[Data excerpts]
★ ★ ★ ★ ★ ★ ★

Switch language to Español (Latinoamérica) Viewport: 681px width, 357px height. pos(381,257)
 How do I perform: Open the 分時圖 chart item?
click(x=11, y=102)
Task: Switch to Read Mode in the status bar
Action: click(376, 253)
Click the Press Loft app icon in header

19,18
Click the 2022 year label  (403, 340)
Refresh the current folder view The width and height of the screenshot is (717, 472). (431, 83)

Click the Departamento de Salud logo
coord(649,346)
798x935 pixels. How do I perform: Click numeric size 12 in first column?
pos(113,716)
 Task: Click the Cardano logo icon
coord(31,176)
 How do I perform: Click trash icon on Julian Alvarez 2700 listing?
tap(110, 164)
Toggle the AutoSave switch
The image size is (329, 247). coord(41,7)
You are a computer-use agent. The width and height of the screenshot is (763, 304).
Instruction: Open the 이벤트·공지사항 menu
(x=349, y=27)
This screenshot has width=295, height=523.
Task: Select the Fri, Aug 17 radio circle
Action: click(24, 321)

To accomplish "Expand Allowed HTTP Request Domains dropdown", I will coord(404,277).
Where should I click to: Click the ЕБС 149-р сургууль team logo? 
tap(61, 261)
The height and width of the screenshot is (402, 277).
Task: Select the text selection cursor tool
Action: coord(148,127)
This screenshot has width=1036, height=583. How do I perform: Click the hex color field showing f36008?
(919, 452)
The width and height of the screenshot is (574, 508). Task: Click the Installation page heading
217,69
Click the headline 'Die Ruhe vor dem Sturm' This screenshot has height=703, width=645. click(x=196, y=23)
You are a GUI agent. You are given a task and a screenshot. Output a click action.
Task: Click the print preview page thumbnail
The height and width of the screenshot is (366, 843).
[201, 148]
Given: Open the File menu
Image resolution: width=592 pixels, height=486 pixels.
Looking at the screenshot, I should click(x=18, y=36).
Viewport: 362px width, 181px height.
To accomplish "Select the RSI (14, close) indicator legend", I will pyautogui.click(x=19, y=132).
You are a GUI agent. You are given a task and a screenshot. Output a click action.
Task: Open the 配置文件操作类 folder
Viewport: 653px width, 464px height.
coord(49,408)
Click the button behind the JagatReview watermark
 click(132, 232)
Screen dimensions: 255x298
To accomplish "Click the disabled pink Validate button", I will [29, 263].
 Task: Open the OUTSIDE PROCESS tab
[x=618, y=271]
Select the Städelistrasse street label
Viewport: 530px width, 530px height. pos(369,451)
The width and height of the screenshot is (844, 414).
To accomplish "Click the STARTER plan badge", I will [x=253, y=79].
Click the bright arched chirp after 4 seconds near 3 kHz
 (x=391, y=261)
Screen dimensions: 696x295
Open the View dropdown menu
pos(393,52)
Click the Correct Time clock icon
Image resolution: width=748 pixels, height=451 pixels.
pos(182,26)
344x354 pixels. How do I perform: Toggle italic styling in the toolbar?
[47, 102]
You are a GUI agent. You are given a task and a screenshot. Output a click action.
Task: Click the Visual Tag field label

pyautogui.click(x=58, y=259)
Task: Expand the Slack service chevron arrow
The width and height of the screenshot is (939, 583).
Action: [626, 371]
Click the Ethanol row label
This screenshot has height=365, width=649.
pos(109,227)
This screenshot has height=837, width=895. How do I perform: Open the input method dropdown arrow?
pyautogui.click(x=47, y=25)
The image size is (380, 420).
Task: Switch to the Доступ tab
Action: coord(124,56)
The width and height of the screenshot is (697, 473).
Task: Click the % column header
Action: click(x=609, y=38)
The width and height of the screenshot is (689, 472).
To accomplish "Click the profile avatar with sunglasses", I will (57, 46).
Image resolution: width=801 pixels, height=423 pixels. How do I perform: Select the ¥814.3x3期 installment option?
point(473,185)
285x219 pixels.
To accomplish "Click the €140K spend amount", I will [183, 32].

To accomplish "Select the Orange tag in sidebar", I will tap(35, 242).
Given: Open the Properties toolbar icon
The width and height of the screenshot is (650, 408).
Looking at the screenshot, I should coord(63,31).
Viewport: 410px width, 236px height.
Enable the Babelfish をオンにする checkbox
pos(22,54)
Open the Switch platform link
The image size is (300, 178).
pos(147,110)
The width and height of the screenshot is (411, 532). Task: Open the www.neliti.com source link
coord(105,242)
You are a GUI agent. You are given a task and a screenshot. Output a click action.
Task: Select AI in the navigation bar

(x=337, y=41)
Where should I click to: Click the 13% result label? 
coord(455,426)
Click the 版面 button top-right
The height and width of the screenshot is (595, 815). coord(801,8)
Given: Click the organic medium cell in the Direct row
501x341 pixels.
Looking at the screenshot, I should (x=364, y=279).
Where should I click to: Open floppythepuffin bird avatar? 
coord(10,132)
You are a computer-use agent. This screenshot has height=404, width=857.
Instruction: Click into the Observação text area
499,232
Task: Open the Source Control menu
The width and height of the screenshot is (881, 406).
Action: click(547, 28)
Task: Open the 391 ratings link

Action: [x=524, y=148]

★ ★ ★ ★ ★ ★ ★

_GOAL OF THE EXERCISE_. Scan the lines above for the word "will". Return each one that has it.

_ANSWER SECTION_.
To accomplish "Expand Allowed HTTP Request Domains dropdown", I will coord(404,277).
To accomplish "Select the RSI (14, close) indicator legend", I will pyautogui.click(x=19, y=132).
To accomplish "Click the disabled pink Validate button", I will [29, 263].
To accomplish "Click the STARTER plan badge", I will [x=253, y=79].
To accomplish "Click the profile avatar with sunglasses", I will (57, 46).
To accomplish "Click the €140K spend amount", I will [183, 32].
To accomplish "Select the Orange tag in sidebar", I will tap(35, 242).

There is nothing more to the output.